In their successive layers of script, Lila Papoula’s paintings become a palimpsest containing a multitude of information and approaches, with allusions to stories which may begin there but end in the mind of the viewer. In some works, a smaller painting has become entrapped on a larger surface, like a memory set on an icon-stand or a buoy afloat in the sea. The translucent glacis leave such traces of tenderness that the image can be concealed or revealed as the requirements of memory dictate. Lila Papoula’s themes are, ultimately, her memories. In parallel, the symbols which perform the narrative are present not so much for their symbolic value as for their emotional connection with the artist herself. In other words, an infinite number of shades of meaning (or expediences) have interpolated themselves between the idea of a house and its depiction in visual terms. Above all, however, the artist’s will has imposed itself, so that the representation of a house speaks not of the world of the image but solely of the world of the artist.

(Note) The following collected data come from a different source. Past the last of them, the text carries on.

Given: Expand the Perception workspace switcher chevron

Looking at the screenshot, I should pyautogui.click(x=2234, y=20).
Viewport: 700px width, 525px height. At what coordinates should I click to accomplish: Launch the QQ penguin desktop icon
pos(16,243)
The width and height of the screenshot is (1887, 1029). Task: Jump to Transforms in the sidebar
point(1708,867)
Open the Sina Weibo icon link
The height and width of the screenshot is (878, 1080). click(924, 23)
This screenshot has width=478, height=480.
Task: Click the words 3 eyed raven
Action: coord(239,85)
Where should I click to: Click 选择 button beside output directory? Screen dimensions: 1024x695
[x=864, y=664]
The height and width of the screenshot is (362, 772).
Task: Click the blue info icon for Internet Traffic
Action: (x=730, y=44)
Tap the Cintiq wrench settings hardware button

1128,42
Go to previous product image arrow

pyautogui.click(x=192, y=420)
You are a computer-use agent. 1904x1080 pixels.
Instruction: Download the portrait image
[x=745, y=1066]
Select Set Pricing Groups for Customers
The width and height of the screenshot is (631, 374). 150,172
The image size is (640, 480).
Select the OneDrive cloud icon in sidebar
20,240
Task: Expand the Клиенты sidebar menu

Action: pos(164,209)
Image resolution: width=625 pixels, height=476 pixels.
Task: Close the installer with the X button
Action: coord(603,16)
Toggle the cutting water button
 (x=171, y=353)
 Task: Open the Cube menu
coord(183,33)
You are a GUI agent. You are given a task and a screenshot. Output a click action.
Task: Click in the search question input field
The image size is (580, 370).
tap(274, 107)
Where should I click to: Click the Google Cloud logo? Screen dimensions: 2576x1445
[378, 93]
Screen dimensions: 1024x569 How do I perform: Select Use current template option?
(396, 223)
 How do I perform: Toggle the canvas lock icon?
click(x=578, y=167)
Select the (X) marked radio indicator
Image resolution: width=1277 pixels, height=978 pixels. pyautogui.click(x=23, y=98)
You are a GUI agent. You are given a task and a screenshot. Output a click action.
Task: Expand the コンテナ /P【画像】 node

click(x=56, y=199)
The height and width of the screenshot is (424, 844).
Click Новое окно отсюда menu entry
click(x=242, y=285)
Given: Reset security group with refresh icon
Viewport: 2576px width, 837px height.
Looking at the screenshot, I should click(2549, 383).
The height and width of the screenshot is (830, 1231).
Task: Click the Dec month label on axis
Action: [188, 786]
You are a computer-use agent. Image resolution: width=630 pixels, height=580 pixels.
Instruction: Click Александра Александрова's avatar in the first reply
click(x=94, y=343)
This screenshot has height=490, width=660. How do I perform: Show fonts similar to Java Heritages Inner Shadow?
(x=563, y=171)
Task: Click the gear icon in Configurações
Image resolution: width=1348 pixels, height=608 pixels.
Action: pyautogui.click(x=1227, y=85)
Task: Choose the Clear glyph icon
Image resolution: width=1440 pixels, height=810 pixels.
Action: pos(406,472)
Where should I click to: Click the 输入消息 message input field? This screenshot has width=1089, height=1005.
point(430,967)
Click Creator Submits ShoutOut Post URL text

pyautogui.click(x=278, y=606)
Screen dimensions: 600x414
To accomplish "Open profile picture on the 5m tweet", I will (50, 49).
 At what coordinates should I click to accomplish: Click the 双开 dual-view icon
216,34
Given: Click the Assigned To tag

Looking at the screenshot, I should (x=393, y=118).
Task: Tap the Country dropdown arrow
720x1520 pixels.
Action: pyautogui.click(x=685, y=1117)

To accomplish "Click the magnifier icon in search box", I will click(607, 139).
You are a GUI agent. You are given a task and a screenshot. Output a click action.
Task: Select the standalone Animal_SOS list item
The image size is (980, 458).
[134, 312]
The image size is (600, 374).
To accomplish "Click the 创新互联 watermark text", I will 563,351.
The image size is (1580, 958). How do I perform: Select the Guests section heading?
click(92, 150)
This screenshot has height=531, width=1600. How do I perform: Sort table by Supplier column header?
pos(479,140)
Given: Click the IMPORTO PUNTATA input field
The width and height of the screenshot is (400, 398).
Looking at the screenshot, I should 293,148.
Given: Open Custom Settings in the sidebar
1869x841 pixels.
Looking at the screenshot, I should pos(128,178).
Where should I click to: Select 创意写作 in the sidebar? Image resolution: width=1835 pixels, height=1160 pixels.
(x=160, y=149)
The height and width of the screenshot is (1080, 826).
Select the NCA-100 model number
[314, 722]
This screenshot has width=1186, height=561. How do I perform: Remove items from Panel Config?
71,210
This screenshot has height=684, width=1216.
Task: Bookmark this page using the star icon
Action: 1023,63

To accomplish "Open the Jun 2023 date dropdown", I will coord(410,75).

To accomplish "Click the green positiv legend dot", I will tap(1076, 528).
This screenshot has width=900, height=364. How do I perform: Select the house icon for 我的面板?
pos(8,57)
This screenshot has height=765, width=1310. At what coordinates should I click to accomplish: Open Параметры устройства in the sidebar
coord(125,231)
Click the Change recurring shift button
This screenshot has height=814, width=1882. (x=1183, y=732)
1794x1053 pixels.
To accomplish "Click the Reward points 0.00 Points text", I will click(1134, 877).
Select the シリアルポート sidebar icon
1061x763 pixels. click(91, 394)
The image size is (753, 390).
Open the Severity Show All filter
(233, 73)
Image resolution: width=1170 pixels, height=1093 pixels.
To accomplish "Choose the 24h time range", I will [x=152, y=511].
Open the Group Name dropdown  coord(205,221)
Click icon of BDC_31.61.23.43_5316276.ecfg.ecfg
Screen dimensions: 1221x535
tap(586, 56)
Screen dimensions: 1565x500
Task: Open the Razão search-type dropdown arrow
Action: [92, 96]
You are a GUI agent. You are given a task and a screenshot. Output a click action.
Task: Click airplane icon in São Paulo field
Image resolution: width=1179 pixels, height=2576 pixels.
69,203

The feature which, ultimately, predominates in the work of Lila Papoula is her desire for personal confession and her tendency to condense in a manner suggestive of the adoration of icons the components of an ideal reality - a reality which is sometimes of the past and sometimes of the future, but never of the present.
Indeed, this could be said to be a feature of painting in general. If by resisting it can survive the barrage of images which seek to level it, it will be its duty to hover - to hover between the past and the future, between the familiar and that which is unfamiliar but nonetheless exists…

4.1.95
Manos Stephanidis
Art historian, curator of the National Gallery.